*Record extracts:*
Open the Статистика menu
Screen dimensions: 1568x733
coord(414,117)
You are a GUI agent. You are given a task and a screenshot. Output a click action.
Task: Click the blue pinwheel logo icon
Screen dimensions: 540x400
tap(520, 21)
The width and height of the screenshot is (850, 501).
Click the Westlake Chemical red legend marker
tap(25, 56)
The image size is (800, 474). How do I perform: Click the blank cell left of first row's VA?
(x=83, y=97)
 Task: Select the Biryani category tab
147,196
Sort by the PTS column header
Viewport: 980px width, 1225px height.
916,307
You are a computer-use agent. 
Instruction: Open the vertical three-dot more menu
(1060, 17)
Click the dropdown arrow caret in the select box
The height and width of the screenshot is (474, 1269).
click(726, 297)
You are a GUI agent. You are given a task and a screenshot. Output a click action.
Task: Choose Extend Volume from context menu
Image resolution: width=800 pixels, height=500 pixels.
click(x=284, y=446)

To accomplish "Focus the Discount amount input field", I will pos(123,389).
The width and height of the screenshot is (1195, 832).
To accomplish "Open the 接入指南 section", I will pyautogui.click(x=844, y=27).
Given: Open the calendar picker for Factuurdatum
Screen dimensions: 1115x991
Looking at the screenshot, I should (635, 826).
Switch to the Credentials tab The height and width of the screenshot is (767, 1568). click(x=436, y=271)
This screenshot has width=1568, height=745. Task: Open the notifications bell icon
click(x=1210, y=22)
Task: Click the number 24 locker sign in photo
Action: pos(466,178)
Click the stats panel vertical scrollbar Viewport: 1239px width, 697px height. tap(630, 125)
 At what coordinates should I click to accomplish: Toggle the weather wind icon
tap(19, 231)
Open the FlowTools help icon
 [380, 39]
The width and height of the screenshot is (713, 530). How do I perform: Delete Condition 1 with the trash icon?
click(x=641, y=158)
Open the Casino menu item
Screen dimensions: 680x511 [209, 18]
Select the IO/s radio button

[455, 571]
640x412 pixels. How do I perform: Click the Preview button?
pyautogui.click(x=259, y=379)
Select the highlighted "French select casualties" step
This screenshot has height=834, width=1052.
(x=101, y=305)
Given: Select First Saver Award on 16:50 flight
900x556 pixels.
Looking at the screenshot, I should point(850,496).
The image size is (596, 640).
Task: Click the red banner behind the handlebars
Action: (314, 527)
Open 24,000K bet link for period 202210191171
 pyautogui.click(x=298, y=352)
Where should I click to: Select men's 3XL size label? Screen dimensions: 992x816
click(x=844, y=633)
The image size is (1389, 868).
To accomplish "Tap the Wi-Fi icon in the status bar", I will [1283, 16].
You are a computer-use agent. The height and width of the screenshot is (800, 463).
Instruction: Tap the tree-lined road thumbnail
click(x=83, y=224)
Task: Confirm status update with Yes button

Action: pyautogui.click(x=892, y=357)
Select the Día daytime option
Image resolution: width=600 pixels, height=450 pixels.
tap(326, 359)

*Task directions:* Every one of the records is to be copied word for word.

*Response area:*
Open the Статистика menu
Screen dimensions: 1568x733
coord(414,117)
You are a GUI agent. You are given a task and a screenshot. Output a click action.
Task: Click the blue pinwheel logo icon
Screen dimensions: 540x400
tap(520, 21)
The width and height of the screenshot is (850, 501).
Click the Westlake Chemical red legend marker
tap(25, 56)
The image size is (800, 474). How do I perform: Click the blank cell left of first row's VA?
(x=83, y=97)
 Task: Select the Biryani category tab
147,196
Sort by the PTS column header
Viewport: 980px width, 1225px height.
916,307
You are a computer-use agent. 
Instruction: Open the vertical three-dot more menu
(1060, 17)
Click the dropdown arrow caret in the select box
The height and width of the screenshot is (474, 1269).
click(726, 297)
You are a GUI agent. You are given a task and a screenshot. Output a click action.
Task: Choose Extend Volume from context menu
Image resolution: width=800 pixels, height=500 pixels.
click(x=284, y=446)

To accomplish "Focus the Discount amount input field", I will pos(123,389).
The width and height of the screenshot is (1195, 832).
To accomplish "Open the 接入指南 section", I will pyautogui.click(x=844, y=27).
Given: Open the calendar picker for Factuurdatum
Screen dimensions: 1115x991
Looking at the screenshot, I should (635, 826).
Switch to the Credentials tab The height and width of the screenshot is (767, 1568). click(x=436, y=271)
This screenshot has width=1568, height=745. Task: Open the notifications bell icon
click(x=1210, y=22)
Task: Click the number 24 locker sign in photo
Action: pos(466,178)
Click the stats panel vertical scrollbar Viewport: 1239px width, 697px height. tap(630, 125)
 At what coordinates should I click to accomplish: Toggle the weather wind icon
tap(19, 231)
Open the FlowTools help icon
 [380, 39]
The width and height of the screenshot is (713, 530). How do I perform: Delete Condition 1 with the trash icon?
click(x=641, y=158)
Open the Casino menu item
Screen dimensions: 680x511 [209, 18]
Select the IO/s radio button

[455, 571]
640x412 pixels. How do I perform: Click the Preview button?
pyautogui.click(x=259, y=379)
Select the highlighted "French select casualties" step
This screenshot has height=834, width=1052.
(x=101, y=305)
Given: Select First Saver Award on 16:50 flight
900x556 pixels.
Looking at the screenshot, I should point(850,496).
The image size is (596, 640).
Task: Click the red banner behind the handlebars
Action: (314, 527)
Open 24,000K bet link for period 202210191171
 pyautogui.click(x=298, y=352)
Where should I click to: Select men's 3XL size label? Screen dimensions: 992x816
click(x=844, y=633)
The image size is (1389, 868).
To accomplish "Tap the Wi-Fi icon in the status bar", I will [1283, 16].
You are a computer-use agent. The height and width of the screenshot is (800, 463).
Instruction: Tap the tree-lined road thumbnail
click(x=83, y=224)
Task: Confirm status update with Yes button

Action: pyautogui.click(x=892, y=357)
Select the Día daytime option
Image resolution: width=600 pixels, height=450 pixels.
tap(326, 359)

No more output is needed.